She ran to the back hallway and the door beyond — but it was blocked by stacks of file boxes. As the flames approached, she clawed at the boxes...
Connie’s body was found in the rubble the next morning.
Part III
Beckett was sitting cross-legged on the couch, a bowl of Ramen balanced on one knee, a bottle of Diet Mountain Dew sweating on the armrest. The TV was on, low volume; just background noise to the humming silence of her apartment.
She was halfway through the noodles when the news anchor’s tone shifted.
“Breaking overnight: An arson fire at the district office of State Senator Jackson Lee has claimed the life of a campaign volunteer. Authorities say the fire was intentionally set late last night, and surveillance footage has led to the arrest of several persons of interest..."
The fork dropped from Beckett’s hand and clattered into the bowl.
She stared at the screen.
A photo appeared; charred wreckage, yellow tape, firefighters still working in the early morning haze. And then: the victim. A young woman with tired eyes and a soft smile. Two kids beside her in the photo. Their faces blurred.
Beckett didn’t breathe.
The words filtered through like smoke: Single mother of two... twenty-five... working part-time for the campaign...
Connie.
Beckett hadn’t known anyone would be there. It was supposed to be symbolic. A statement. A righteous scream into a deaf world. But now, it was a coffin.
Then: a knock.
Loud. Heavy. Final.
"Metro Police! Open up! We have a warrant!"

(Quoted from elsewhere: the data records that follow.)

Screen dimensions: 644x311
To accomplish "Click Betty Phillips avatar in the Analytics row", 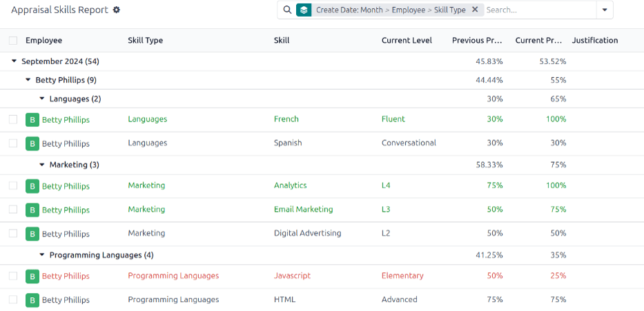I will [x=32, y=186].
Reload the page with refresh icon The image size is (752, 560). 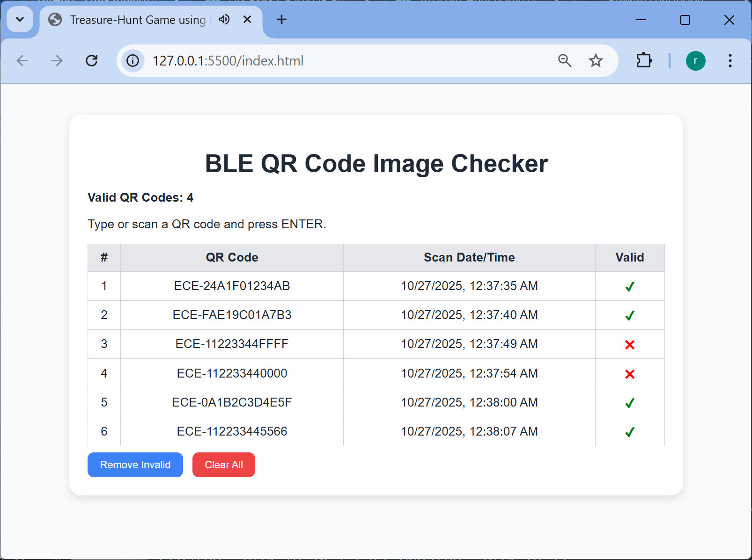pyautogui.click(x=92, y=61)
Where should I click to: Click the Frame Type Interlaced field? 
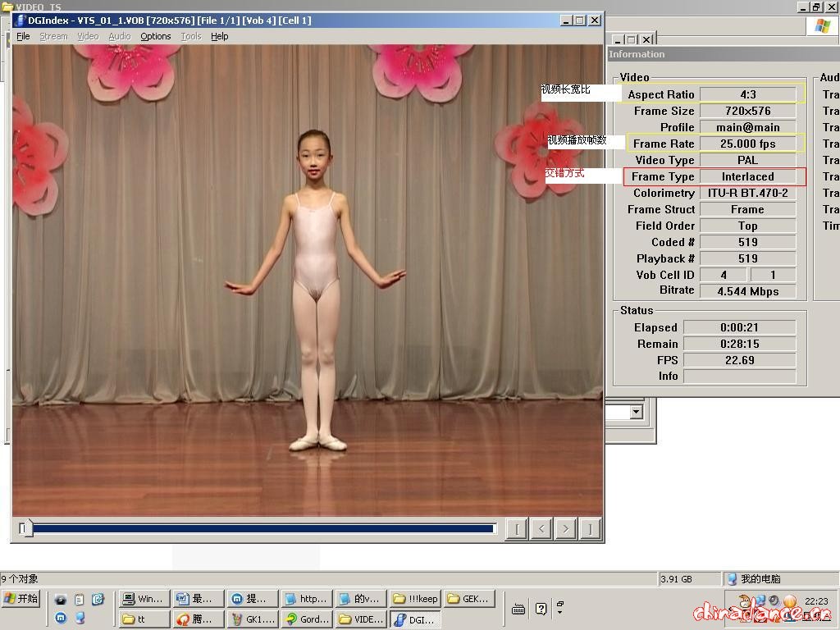(x=747, y=176)
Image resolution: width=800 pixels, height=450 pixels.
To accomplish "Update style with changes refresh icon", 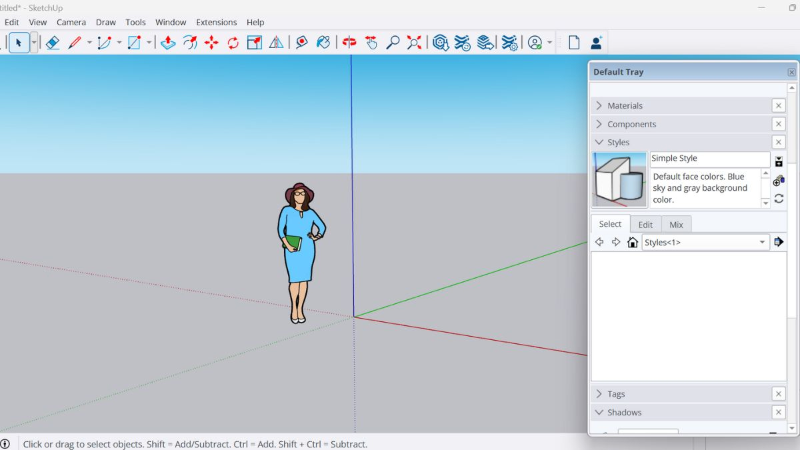I will click(779, 199).

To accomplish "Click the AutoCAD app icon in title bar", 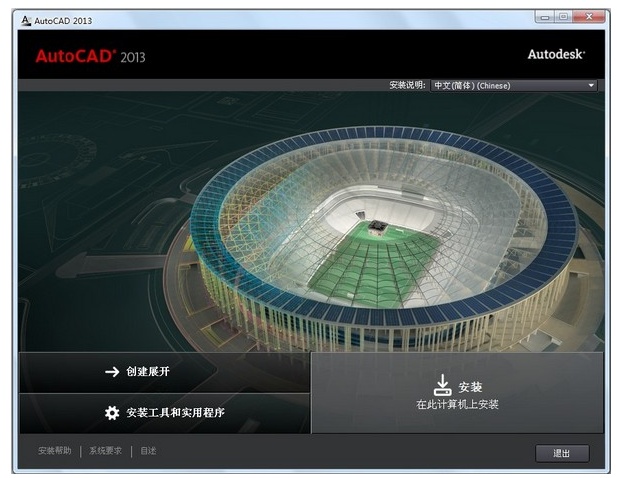I will [26, 20].
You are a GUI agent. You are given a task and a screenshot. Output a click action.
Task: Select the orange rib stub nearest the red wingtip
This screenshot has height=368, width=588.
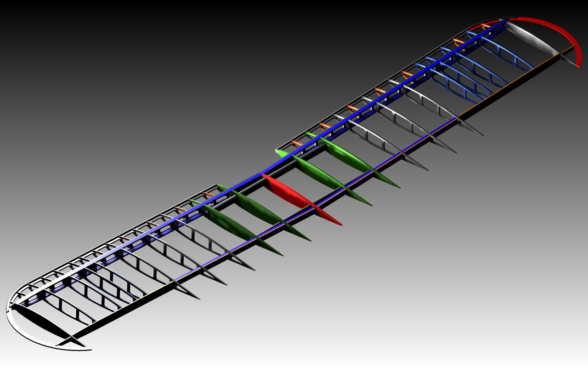485,26
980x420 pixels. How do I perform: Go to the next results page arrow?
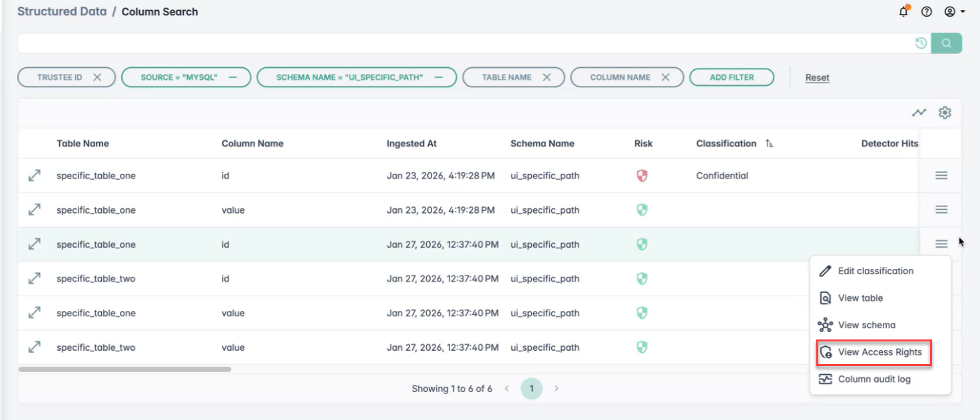tap(556, 389)
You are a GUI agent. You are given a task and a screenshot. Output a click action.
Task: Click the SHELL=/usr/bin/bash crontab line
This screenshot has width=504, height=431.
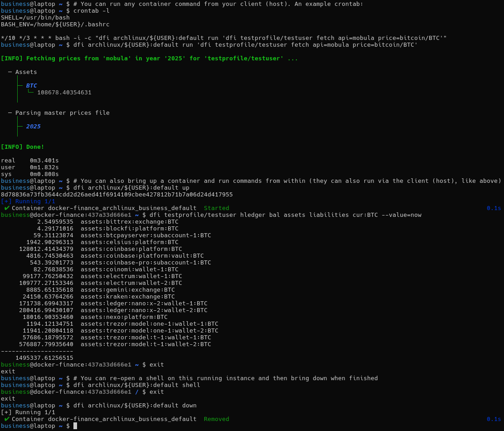pyautogui.click(x=35, y=17)
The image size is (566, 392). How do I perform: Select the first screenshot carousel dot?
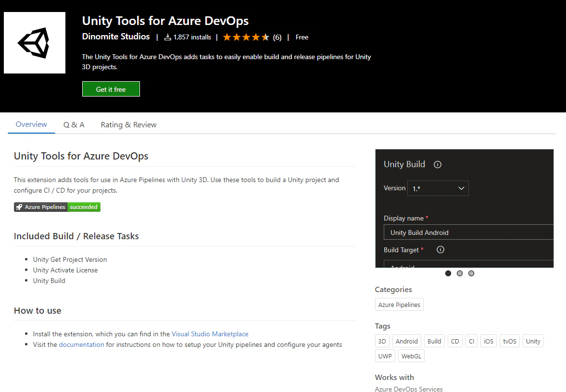[x=448, y=273]

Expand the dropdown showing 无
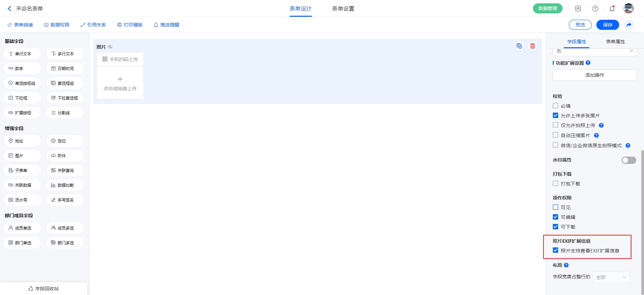(x=594, y=51)
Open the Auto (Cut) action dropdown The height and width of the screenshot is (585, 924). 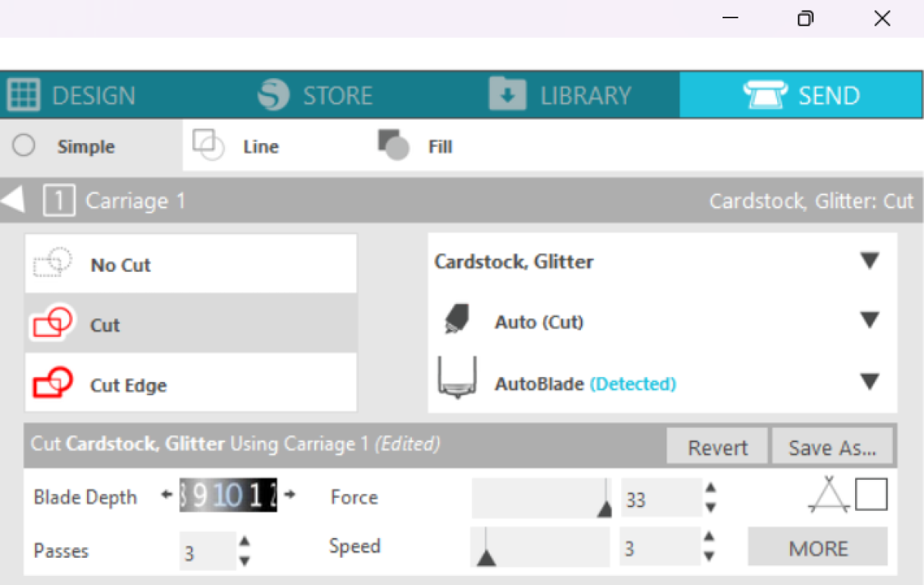(x=869, y=321)
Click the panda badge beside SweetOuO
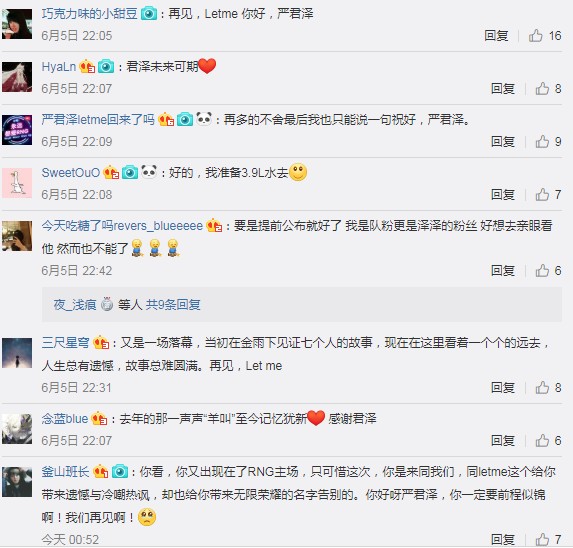The image size is (573, 548). click(149, 171)
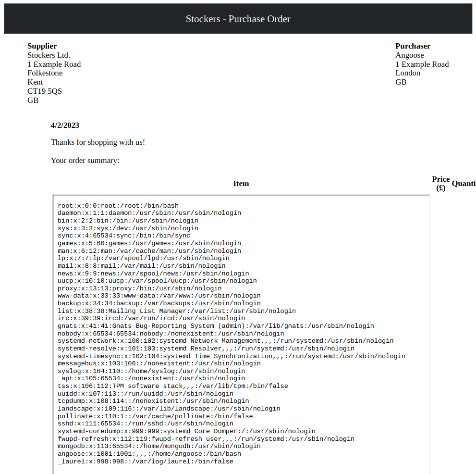This screenshot has width=476, height=474.
Task: Select the Stockers Ltd. supplier name
Action: point(49,55)
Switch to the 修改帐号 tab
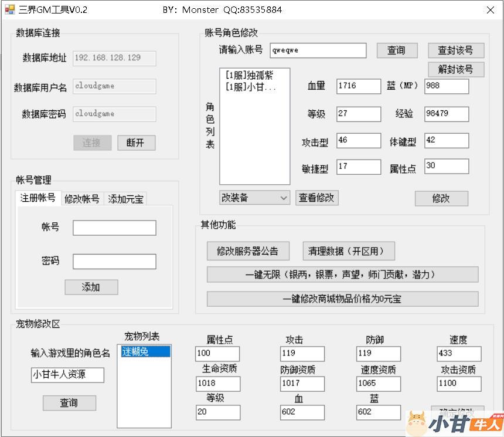504x437 pixels. [x=82, y=199]
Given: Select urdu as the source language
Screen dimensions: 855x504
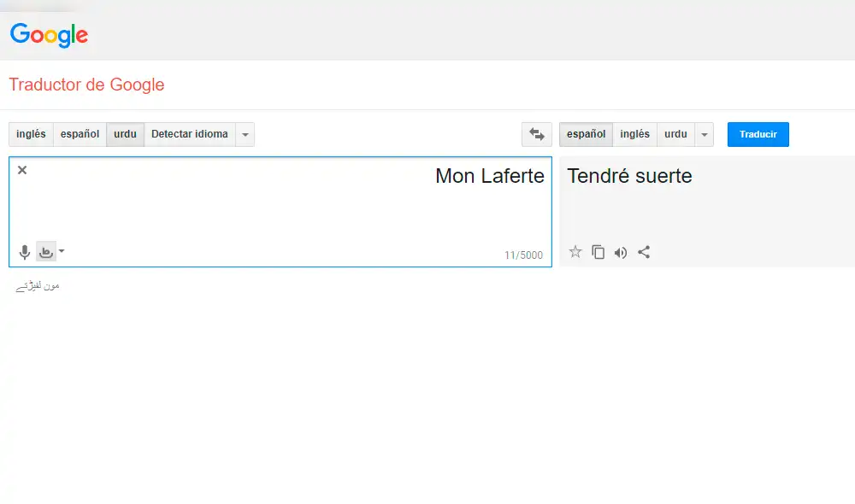Looking at the screenshot, I should point(125,134).
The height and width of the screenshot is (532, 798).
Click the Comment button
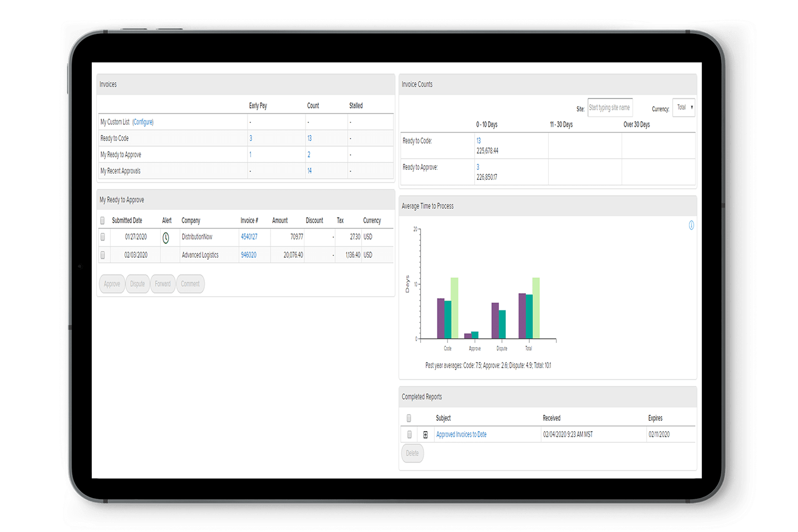pos(190,284)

Beckett sat frozen, skater shoes still on, laces undone. The apartment walls suddenly felt smaller — closing in with the echo of that knock.
The trial was swift. The video footage. The fingerprints. The online chatter. It was all there. Her friends vanished. No support. No solidarity.
Despite the best efforts of the lawyer her parents hired, the verdict was unanimous: guilty.
Arson. Homicide.
Sixty years.
Because Beckett identified as male, the court honored that identity on the intake forms. She was incarcerated in a men’s penitentiary.
She didn’t fit in.
Not with the gangs. Not with the guards. Not with the men who laughed behind bars and called her "princess."
She was misfit again. Just like high school. Just like college. Just like always.
Some nights she lay awake in her bunk, staring at the concrete ceiling.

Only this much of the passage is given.